L’humain garde la maîtrise de l’outil
Mais comment ces simples algorithmes peuvent-ils être plus performants qu’un pharmacien ? La réponse est simple : cette intelligence artificielle possède des capacités d’analyse des données hors norme. Après programmation, le système est en mesure de détecter des signaux définis par le professionnel. L’humain garde néanmoins la maîtrise de l’outil. L’utilisateur de l’outil PharmaClass doit définir lui-même des règles. Cette liste d’actions sert ensuite d’outil de travail de l’algorithme. Par exemple, le pharmacien peut décider de cibler une population particulière associée à une classe médicamenteuse.

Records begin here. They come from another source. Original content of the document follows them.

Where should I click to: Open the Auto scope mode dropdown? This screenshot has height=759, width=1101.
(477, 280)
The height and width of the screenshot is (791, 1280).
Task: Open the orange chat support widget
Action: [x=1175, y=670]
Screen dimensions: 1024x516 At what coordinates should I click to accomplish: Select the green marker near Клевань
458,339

Une autre possibilité de paramétrage consiste à croiser les données biologiques avec certains médicaments. Le choix de ces règles est infini et repose sur le souhait de l’utilisateur en fonction de sa pratique professionnelle.

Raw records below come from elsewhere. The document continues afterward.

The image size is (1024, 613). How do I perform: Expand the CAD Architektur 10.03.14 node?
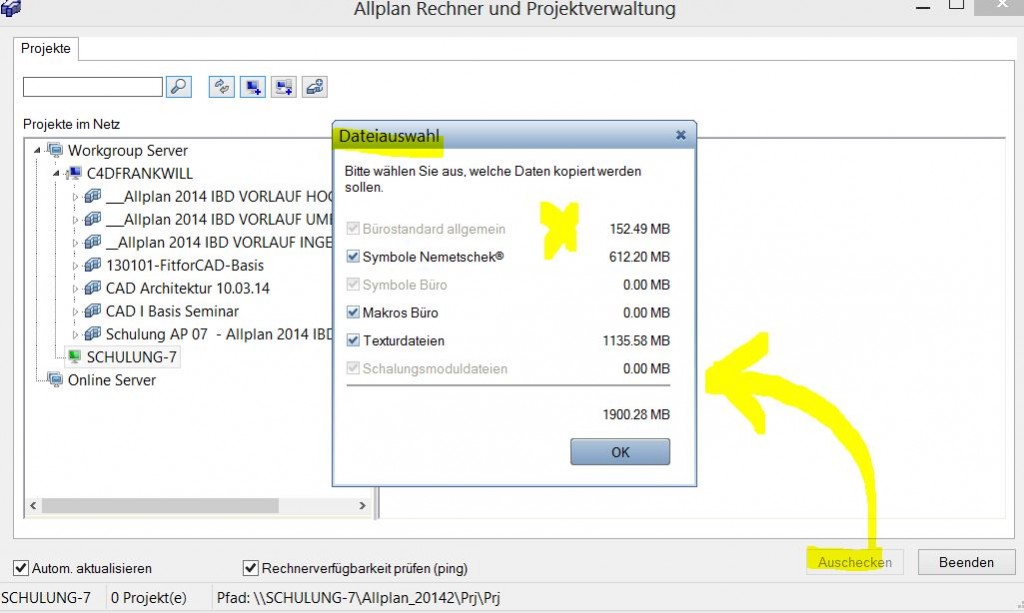pyautogui.click(x=76, y=289)
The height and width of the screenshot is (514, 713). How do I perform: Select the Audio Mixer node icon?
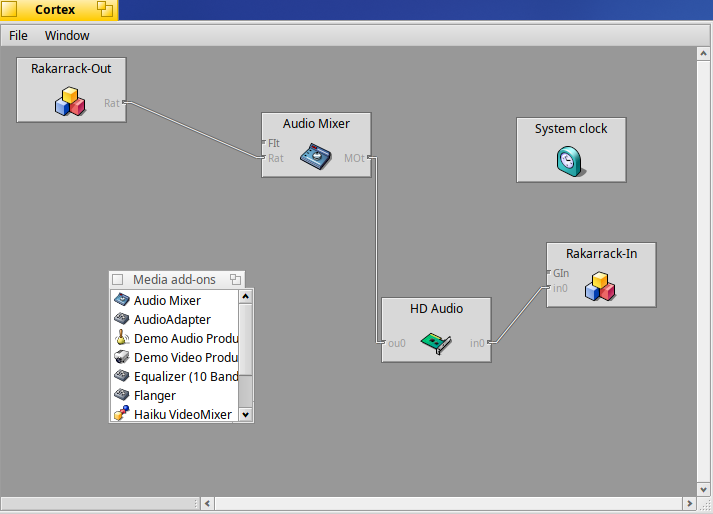pyautogui.click(x=316, y=155)
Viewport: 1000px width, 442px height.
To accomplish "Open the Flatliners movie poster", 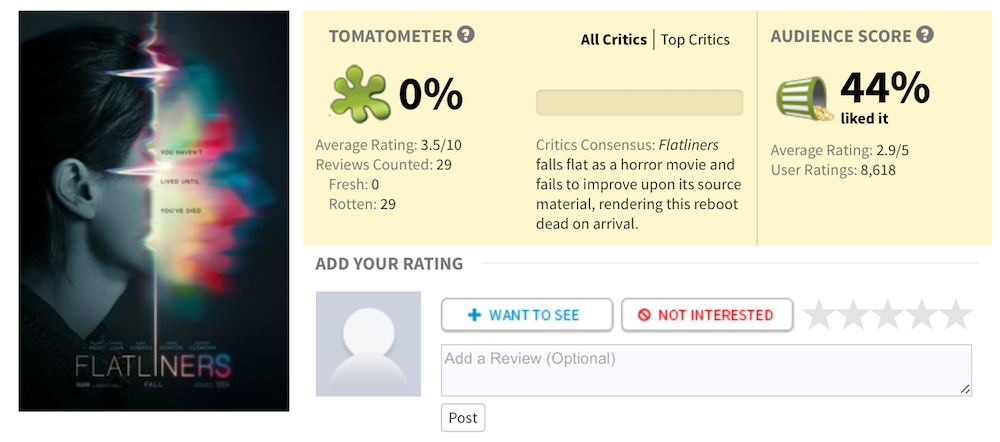I will click(x=154, y=211).
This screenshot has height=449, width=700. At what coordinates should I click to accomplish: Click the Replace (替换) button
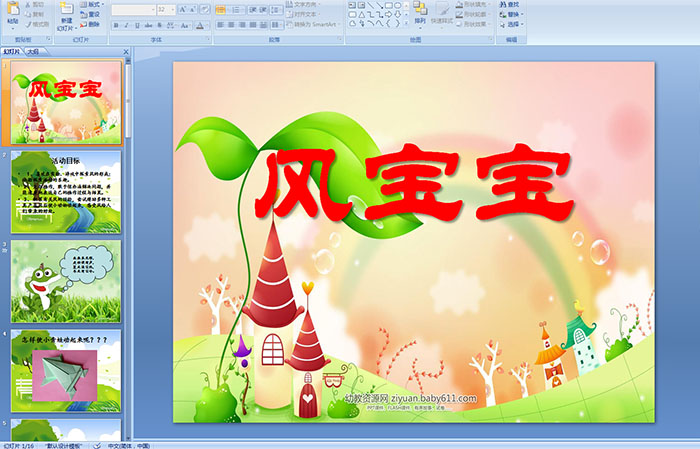pyautogui.click(x=512, y=14)
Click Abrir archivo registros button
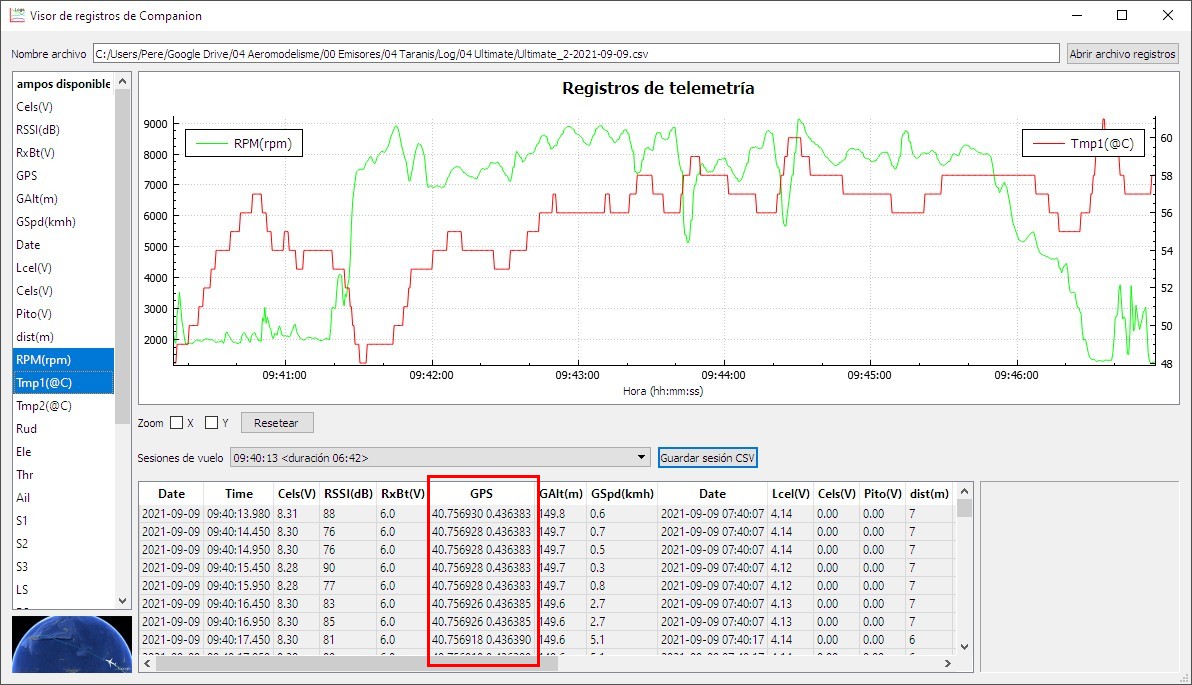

Alors bien évidemment, cette approche de travail n’est pas nouvelle dans notre métier. Le pharmacien effectue déjà ce travail d’investigation avec les éléments à sa disposition. Mais, la vraie évolution se situe au niveau du gain de temps réalisé et de la pertinence des interventions pharmaceutiques réalisées. C’est le système qui effectue le travail de recherche et de regroupement des données pour fournir au pharmacien tous les éléments nécessaires à son intervention.
Plusieurs mois de développement
Mais avant de pouvoir profiter de cette nouvelle technologie, le futur utilisateur doit résoudre certaines contraintes. Tout d’abord, la phase de paramétrage mobilise des ressources importantes. Les témoignages des pharmaciens testeurs vont tous dans le même sens. Il y a un gros travail en amont à effectuer en coordination avec d’autres professionnels notamment sur les systèmes informatiques. De plus, les algorithmes doivent avoir accès à l’ensemble des données médicales du patient. Ce point suppose un dossier partagé complet. Un développement de plusieurs mois est souvent nécessaire.
Ensuite, la définition des règles est une étape cruciale car elle conditionne l'utilisation future de la technologie. Le choix de l’éditeur de PharmaClass est de laisser l'utilisateur libre de ce paramétrage. Enfin, le dernier point à prendre en compte est le coût financier de cette technologie. Actuellement, les établissements en phase de test bénéficient de subventions. Un nouveau modèle économique est probablement à mettre en place au regard des économies de santé réalisées par la prévention des situations dangereuses.
L’iatrogénie médicamenteuse est un vrai problème de santé publique. Le pharmacien va avoir à sa disposition dans les années à venir des outils pour lutter contre ces accidents. L’intelligence artificielle aidera le professionnel dans ses prises de décision. Celui-ci pourra ainsi définir les situations pour lesquelles il souhaite reprendre les commandes et piloter l’acte pharmaceutique. C'est une véritable révolution numérique que la profession s’apprête à découvrir.